## Page extract
::::::::::

Tony Penaloza, 60 days
"As a citizen, I know I'm entitled to certain rights. As a human, I know that they're supposed to treat me 'fairly.' But I wasn't expecting that, and it wasn't like that.
"I spent a lot of time trying to read when I was in the hole, mostly the Bible. Some others spent it writing and drawing. You can hear people going crazy and yelling. Sometimes I was alone, other times I had a bunkie. One time I was put in with an older guy. He seemed fine and quiet at first, but as time went on, I noticed something was wrong. I tried not to interact with him. A few days went by and he started talking to himself, having self-arguments. I can't lie, it made me a bit fearful. I grew fearful of him, but more than that, I was scared of what I might do to him."
Albert Hart, 120 days
"You become systematic. You know what sounds will be made at what time. If you count, you know what time your food is going to come. You know when the guy upstairs will flush the toilet. You go crazy just knowing every day the same thing. I know people who go in normal and when they get out, they need medicine. The confinement, the way it's designed, it broke them.
"And then there's the punishment while you're being punished. If you're not cooperating, the COs will gas you. They open the flap on your door, stick a gas canister in and pepper spray you. It's all the normal effects of pepper spray plus some. There's the irritation of the skin, shortness of breath, your eyes are burning, you're waving for air, hoping to get escorted out to medical, but, of course, you're not. Instead, they force you to take cold showers afterwards. It's so painful."
Nicholas Martinez, 730 days
"You're locked in for 24 hours of the day, with only time to think and sleep. Both of those things can cause mental and physical issues. Being in solitary confinement can push people to hurt themselves, because you feel empty and alone. I never hurt myself, but I did start hallucinating. I began hearing voices. I once even did 1,000 push-ups in two hours. I wanted to see how much I can do, really push myself to see what I can accomplish, but I also did it to prevent myself from joint pain, which happens when you're sleeping for hours and have little room to move around."
"Being in solitary confinement can push people to hurt themselves because you feel empty and alone."

::::::::::

## Source data

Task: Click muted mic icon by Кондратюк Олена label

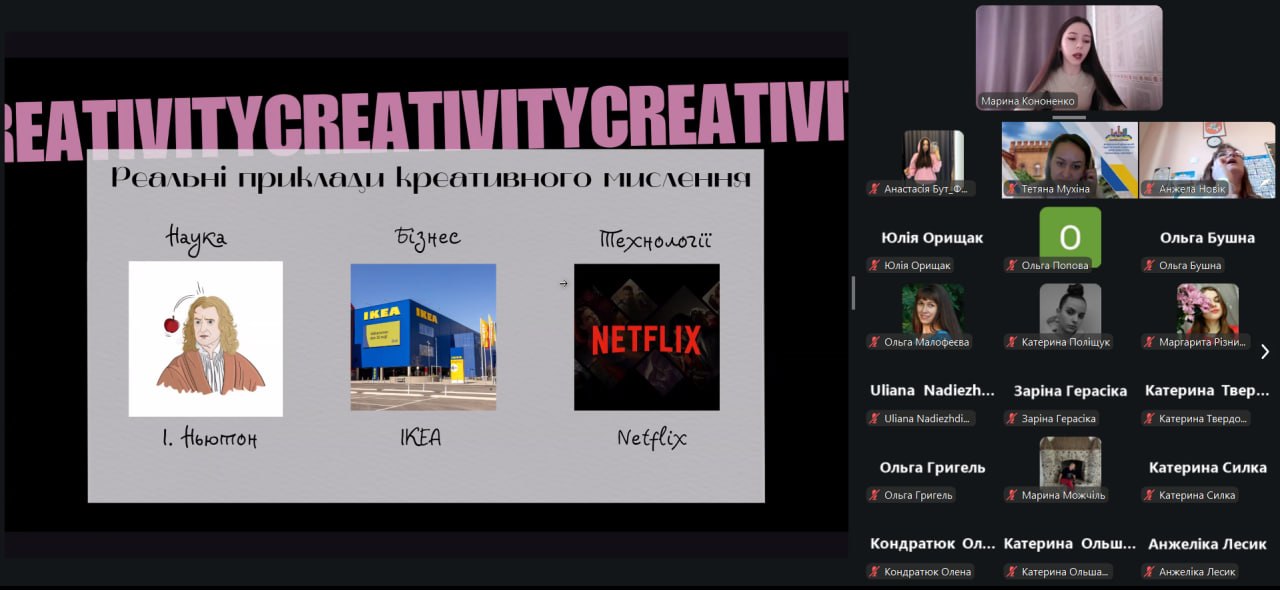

::::::::::

## Problem set
[A] In the solitary confinement accounts, how many push-ups did Nicholas Martinez once do, and over what span of time?
[B] Set down, word for word, the part of the solitary confinement accounts from "Tony Penaloza, 60" up to and including "wasn't like that.".

## Answer set
[A] He did 1,000 push-ups in two hours.

[B]
Tony Penaloza, 60 days
"As a citizen, I know I'm entitled to certain rights. As a human, I know that they're supposed to treat me 'fairly.' But I wasn't expecting that, and it wasn't like that.